Q: You mentioned AEFIS recently joined HelioCampus; what inspired this partnership, and how does this fit into HelioCampus’ overall strategy to support colleges and universities?
A: We started HelioCampus in 2015 because we saw the need for an analytics platform that focused on the unique requirements of colleges and universities. Since then, we’ve steadily expanded our capabilities to meet the needs of the institutions we serve. In the aftermath of Covid-19, for example, we saw that colleges and universities had to fast-track their ability to make informed budget decisions, which prompted our acquisition of ABC Insights in 2020, adding the Benchmarking Consortium to our portfolio of offerings.
Now the push for financial data has evolved into a focus on institutional effectiveness—administrators want to be able to join financial data with academic outcomes to get a comprehensive view of how their institution is performing. They need the ability to measure operational efficiency, academic performance, and student success in one place. Individually, HelioCampus and AEFIS were helping institutions tackle some, but not all, of those goals. We realized that by joining forces, we could combine student learning outcomes assessment data with other institutional data to provide an unprecedented level of visibility. Simply put: we’re stronger together than we could be apart.
Q: How do you envision helping colleges and universities embrace IE 2.0?
A: HelioCampus aims to connect assessment data with other institutional data to enable a more comprehensive approach to institutional effectiveness and decision making. This approach will directly support accreditation, financial sustainability, and student success initiatives.
Q: What message do you have for colleges and universities thinking about the future of institutional effectiveness?

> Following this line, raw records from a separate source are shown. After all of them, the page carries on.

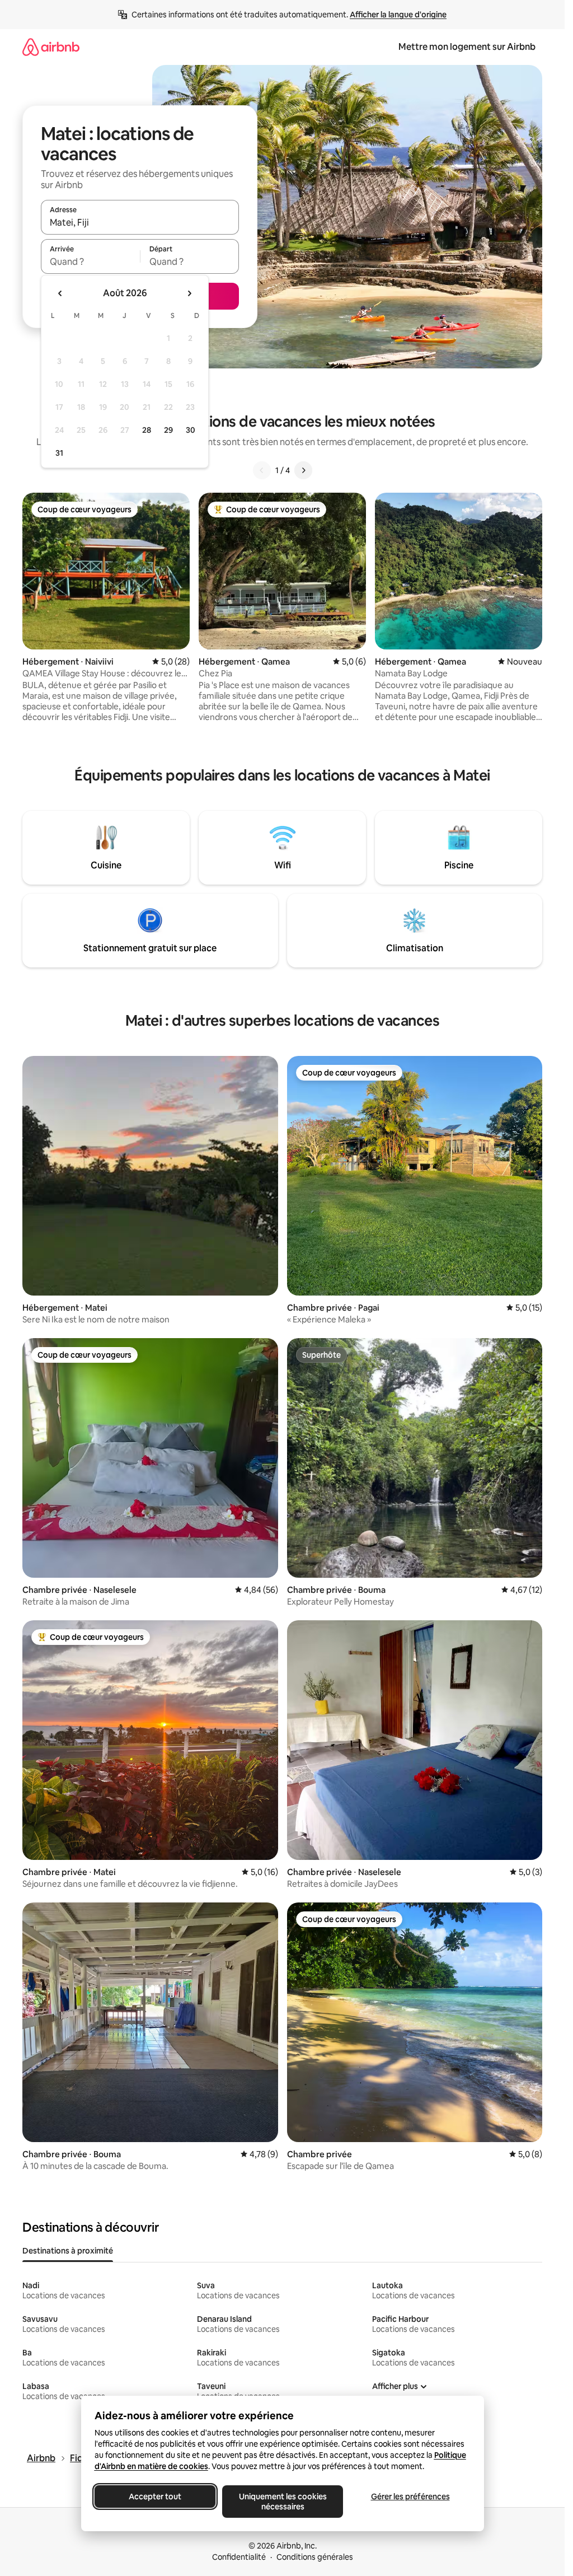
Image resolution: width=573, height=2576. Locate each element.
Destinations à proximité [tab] (67, 2251)
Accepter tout (155, 2496)
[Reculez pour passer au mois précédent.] (60, 293)
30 (190, 430)
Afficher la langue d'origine (398, 15)
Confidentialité (239, 2557)
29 (168, 430)
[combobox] (140, 222)
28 (146, 430)
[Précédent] (262, 470)
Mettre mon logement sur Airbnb (467, 47)
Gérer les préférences (409, 2496)
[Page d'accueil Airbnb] (50, 46)
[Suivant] (303, 470)
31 (59, 453)
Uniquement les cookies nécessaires (282, 2501)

A: We know that for many institutions, the future feels uncertain. By embracing the evolution, they are setting themselves up with the infrastructure, visibility, and processes for data-informed decision making they’ll need to navigate their path to long-term sustainability and student success.
It’s worth noting that there is a third phase of the evolution that will require embracing digital transformation of the college transcript. Stay tuned for more on this in a future post.
Together, HelioCampus and AEFIS will usher in a new era of institutional effectiveness—a comprehensive, data-informed approach towards continuous improvement and learner success as a methodology to run an institution.
Written By: Darren Catalano
Darren Catalano, CEO, HelioCampus
Darren Catalano is the CEO of HelioCampus, leading company strategy and operations. Since launch, Darren continues to serve as the face of HelioCampus in the market through both a business development and thought leadership capacity. Prior to joining HelioCampus, Darren was the Vice President of Analytics at the University of Maryland University College (UMUC) from 2011 to 2015 where he helped develop a culture of data-driven decision making. Under Darren’s leadership, the Office of Analytics built a technology platform and sophisticated approach to data analyses for senior leadership across the university community. Recognizing the value this model could bring to other universities, the University System of Maryland Board of Regents approved a plan to spin off the Office of Analytics into a new company, HelioCampus. Prior to joining UMUC, Mr. Catalano ran the Business Intelligence department at Rosetta Stone, where he built new analytics functions into finance, accounting, sales, marketing and customer operations. He began his career as an analyst for Verizon Communications (formerly Bell Atlantic) before working as a management consultant across multiple industries. Mr. Catalano earned a BA in Economics from the University of Virginia.